Minutes felt like mere breaths. Suddenly there were no standing foes. Only the wet hush of fog and the hiss-pop of burning wagons. Lyan lifted his visor, scanning. Broken crossbows, splintered pikes, the sick-sweet smell of blood on rain-soaked stone: the fort was theirs.
He led his core officers into a hastily cleared storeroom. Smoke from oil lamps mingled with the scent of damp parchment. The scarred oak table, scavenged from the Varzadian mess, already bore a spread of maps. Lyan set gauntlets on either side of the river symbol and exhaled.

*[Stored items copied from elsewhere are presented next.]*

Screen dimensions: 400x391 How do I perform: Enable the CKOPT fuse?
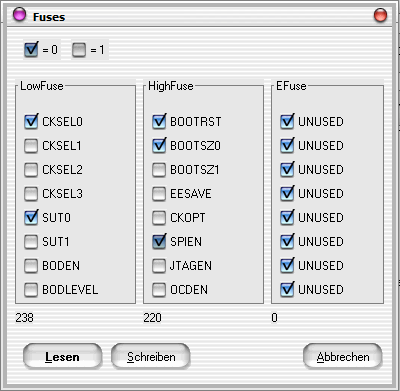(x=159, y=218)
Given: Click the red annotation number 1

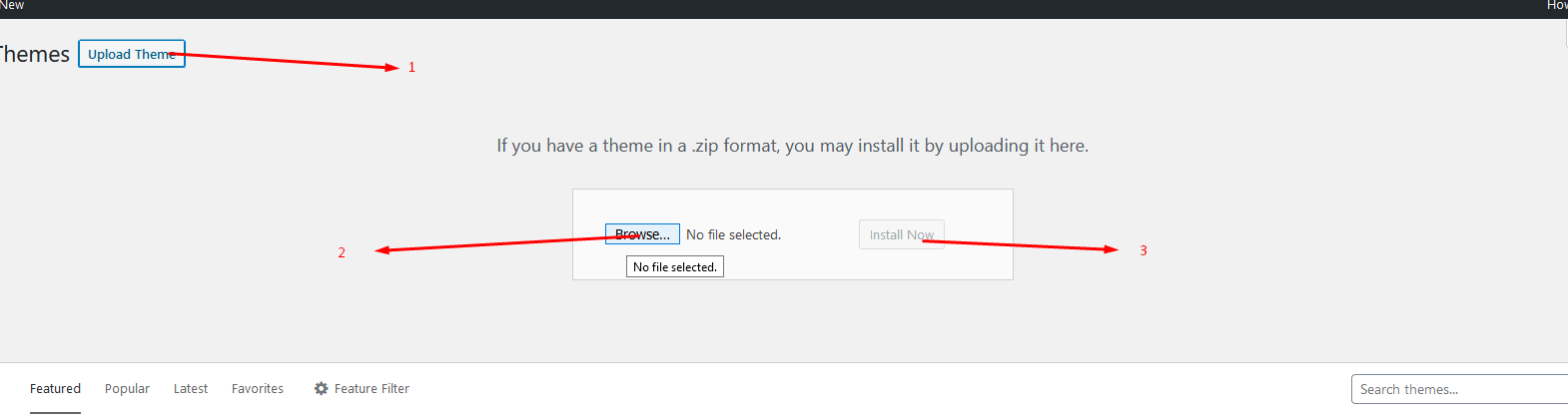Looking at the screenshot, I should 411,68.
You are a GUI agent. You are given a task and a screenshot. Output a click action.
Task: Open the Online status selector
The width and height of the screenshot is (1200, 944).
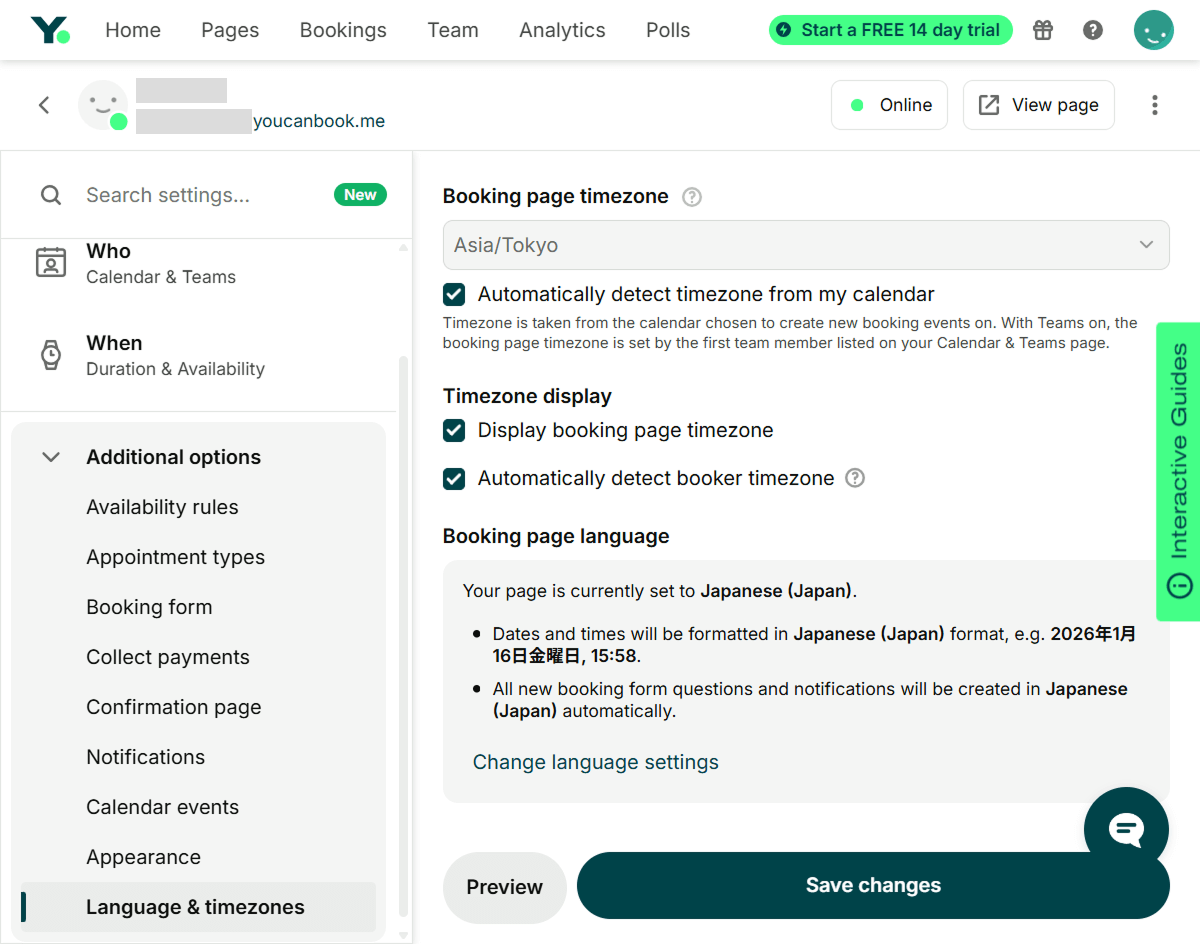tap(889, 105)
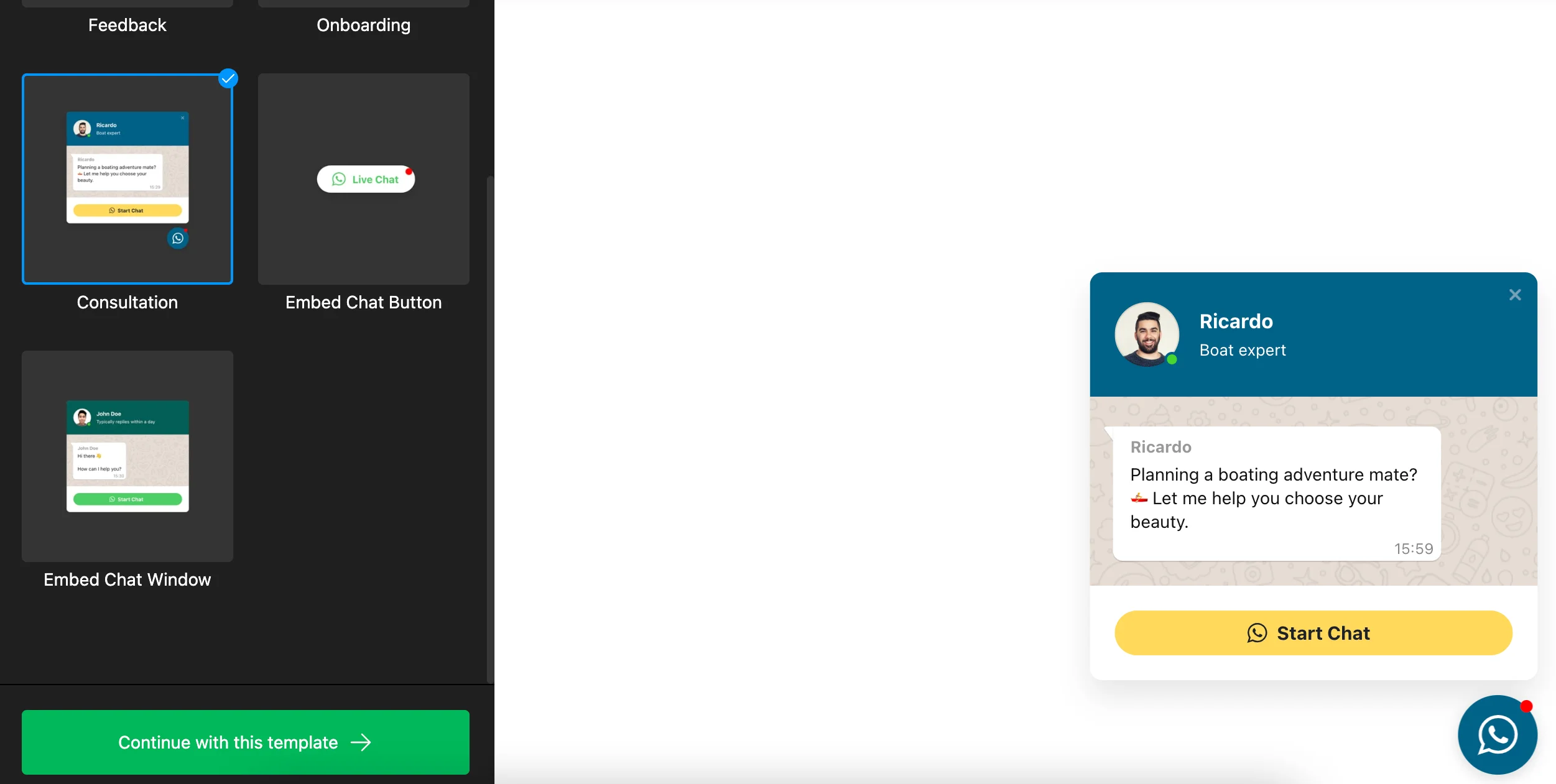Click Continue with this template button
1556x784 pixels.
click(x=245, y=742)
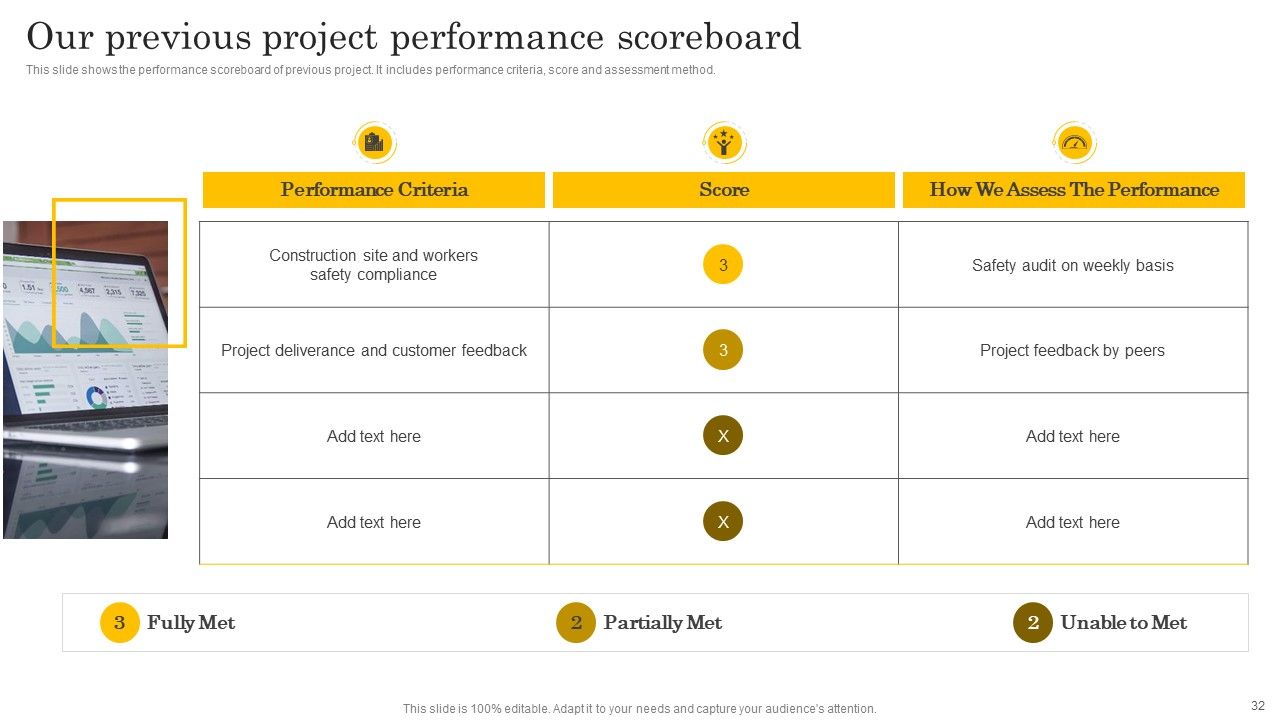The image size is (1280, 720).
Task: Click the Unable to Met legend circle
Action: pyautogui.click(x=1033, y=623)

Belle entered first, wiping soot from her cheek with the back of a gloved hand. "Scouts are ash," she reported, satisfaction warm in her voice. "No bird, no runner left the walls."
Wilhelmina traced the southern ridges with a charcoal stylus. "William pushes up the valley today," she said, using the prince’s field name. "That gives us twelve hours before Varzadia’s main host can pivot. But they’ll march hard the moment they realize the River Fort is silent." She tapped the eastern forest. "They’ll hit here, trying to wedge between us and the capital."